§ **Text**:
◇ ◇ ◇ ◇ ◇

Combat anti-vax progress with education and national support
Measles outbreaks are no longer reserved to limited areas, but have become a nationwide problem. So what’s next?
Peter Hotez, MD, PhD, FAAP, professor of pediatrics and dean of the National School of Tropical Medicine at Baylor College of Medicine, in Houston, Texas, addressed this in a session titled, “The Antivaccine Movement in Post-Measles America: What’s Next?” presented on October 25th at the 2019 American Academy of Pediatrics (AAP) Annual Conference and Exhibition in New Orleans, Louisiana.
Measles, although not evenly dispersed, is now found across the nation, with more than 1200 cases reported across 31 states so far in 2019. Three-quarters of these cases are linked to unvaccinated individuals, according to the Centers for Disease Control and Prevention (CDC), and Hotez says measles isn’t the only problem facing children who are victims of the anti-vaccine movement.
“It’s not only measles,” Hotez says. “We had 600 kids die a year ago despite recommendations to vaccinate them. It’s also influenza.”
He called efforts to vaccinate against human papillomavirus (HPV) “useful,” but says the United States is far from the success seen in Australia, which expects to eliminate cervical cancer altogether by 2035, whereas in many US states only about 50% of teenaged girls receive the vaccine.
The blame, Hotez says, rests with the anti-vaccination movement and laws that allow parents to attain non-medical exemptions to vaccination.

◇ ◇ ◇ ◇ ◇

§ **Stored data entries**:
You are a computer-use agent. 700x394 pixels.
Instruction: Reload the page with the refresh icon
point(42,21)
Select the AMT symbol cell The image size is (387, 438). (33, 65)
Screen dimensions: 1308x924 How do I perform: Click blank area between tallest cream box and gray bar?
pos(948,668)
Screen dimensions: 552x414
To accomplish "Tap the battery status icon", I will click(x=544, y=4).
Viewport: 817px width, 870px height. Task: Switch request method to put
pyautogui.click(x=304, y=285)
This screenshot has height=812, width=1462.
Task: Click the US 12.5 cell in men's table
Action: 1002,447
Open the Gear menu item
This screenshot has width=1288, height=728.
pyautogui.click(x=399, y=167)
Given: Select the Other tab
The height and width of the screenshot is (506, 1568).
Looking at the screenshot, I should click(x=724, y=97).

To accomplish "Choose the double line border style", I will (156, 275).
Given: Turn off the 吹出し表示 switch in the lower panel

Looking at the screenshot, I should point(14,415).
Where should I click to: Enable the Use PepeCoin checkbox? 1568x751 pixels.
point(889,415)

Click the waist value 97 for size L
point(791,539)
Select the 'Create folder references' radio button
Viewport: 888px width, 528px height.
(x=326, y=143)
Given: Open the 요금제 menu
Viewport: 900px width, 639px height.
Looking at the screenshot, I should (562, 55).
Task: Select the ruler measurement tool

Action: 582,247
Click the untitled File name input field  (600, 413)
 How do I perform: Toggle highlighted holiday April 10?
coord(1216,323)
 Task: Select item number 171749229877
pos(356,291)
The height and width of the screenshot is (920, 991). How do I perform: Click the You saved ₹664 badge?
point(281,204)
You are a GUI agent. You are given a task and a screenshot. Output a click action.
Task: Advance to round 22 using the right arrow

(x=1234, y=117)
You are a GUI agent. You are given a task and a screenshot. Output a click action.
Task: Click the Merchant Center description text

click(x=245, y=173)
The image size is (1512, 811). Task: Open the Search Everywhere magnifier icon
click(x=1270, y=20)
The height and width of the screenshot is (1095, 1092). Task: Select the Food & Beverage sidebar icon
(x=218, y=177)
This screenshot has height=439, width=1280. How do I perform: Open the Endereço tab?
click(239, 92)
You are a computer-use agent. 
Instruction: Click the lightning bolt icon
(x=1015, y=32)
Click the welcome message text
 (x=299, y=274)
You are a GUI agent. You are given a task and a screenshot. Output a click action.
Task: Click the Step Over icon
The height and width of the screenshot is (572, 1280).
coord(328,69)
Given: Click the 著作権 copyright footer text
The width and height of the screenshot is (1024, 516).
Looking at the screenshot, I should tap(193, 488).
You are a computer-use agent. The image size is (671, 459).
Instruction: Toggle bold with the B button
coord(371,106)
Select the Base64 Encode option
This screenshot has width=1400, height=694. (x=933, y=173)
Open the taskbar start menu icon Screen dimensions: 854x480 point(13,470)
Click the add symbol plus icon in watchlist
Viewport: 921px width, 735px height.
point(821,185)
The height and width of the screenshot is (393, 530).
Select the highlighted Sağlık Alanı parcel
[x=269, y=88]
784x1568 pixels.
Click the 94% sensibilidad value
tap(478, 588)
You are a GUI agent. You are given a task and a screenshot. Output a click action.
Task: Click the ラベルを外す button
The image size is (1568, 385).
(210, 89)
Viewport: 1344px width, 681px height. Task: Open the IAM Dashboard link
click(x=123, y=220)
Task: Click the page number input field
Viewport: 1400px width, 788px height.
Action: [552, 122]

◇ ◇ ◇ ◇ ◇

§ **Work request 1**:
Reproduce the portion of the article on the anti-vaccine movement starting at "Peter Hotez, MD, PhD, FAAP, professor" and ending at "the anti-vaccine movement.".
§ **Work request 2**:
Write the next part of the article on the anti-vaccine movement, picking up right after its final sentence.

§ **Response area 1**:
Peter Hotez, MD, PhD, FAAP, professor of pediatrics and dean of the National School of Tropical Medicine at Baylor College of Medicine, in Houston, Texas, addressed this in a session titled, “The Antivaccine Movement in Post-Measles America: What’s Next?” presented on October 25th at the 2019 American Academy of Pediatrics (AAP) Annual Conference and Exhibition in New Orleans, Louisiana.
Measles, although not evenly dispersed, is now found across the nation, with more than 1200 cases reported across 31 states so far in 2019. Three-quarters of these cases are linked to unvaccinated individuals, according to the Centers for Disease Control and Prevention (CDC), and Hotez says measles isn’t the only problem facing children who are victims of the anti-vaccine movement.

§ **Response area 2**:
“The anti-vaccine movement has grown into its own political and media empire,” Hotez says. “We have to work to close non-medical exemptions, especially in the 18 states allowing non-medical vaccine exemptions for personal or philosophical beliefs.”
The first step to reversing the damage is to dismantle the anti-vaccine media empire, he says, adding that social media and online retailers that sell anti-vaccination materials are major contributors to the problem. Critics may argue that stifling anti-vaccination commentary or limiting sales of anti-vaccine materials violates the First Amendment, but Hotez likens it to any retailer making decisions about the types of products they are willing to sell.
Deliberate predation is also a problem, he says, and involves the targeting of specific groups to lower vaccination rates by anti-vaccination promoters. He uses a measles outbreak in an Orthodox Jewish community, and in a Somali community in Minnesota as examples.
“They handed out pamphlets and held town hall meetings and made calls,” Hotez says. “What they do is they are trying to make headway any way they can.”
Another hurdle is the absence of a robust pro-vaccination campaign, he says.
“Australians have done this. They put out a $12 million public service campaign,” Hotez says. “We need to have a more visible national public health leadership. Right now, the default is the defense of vaccines falling to a handful of academic pediatricians.”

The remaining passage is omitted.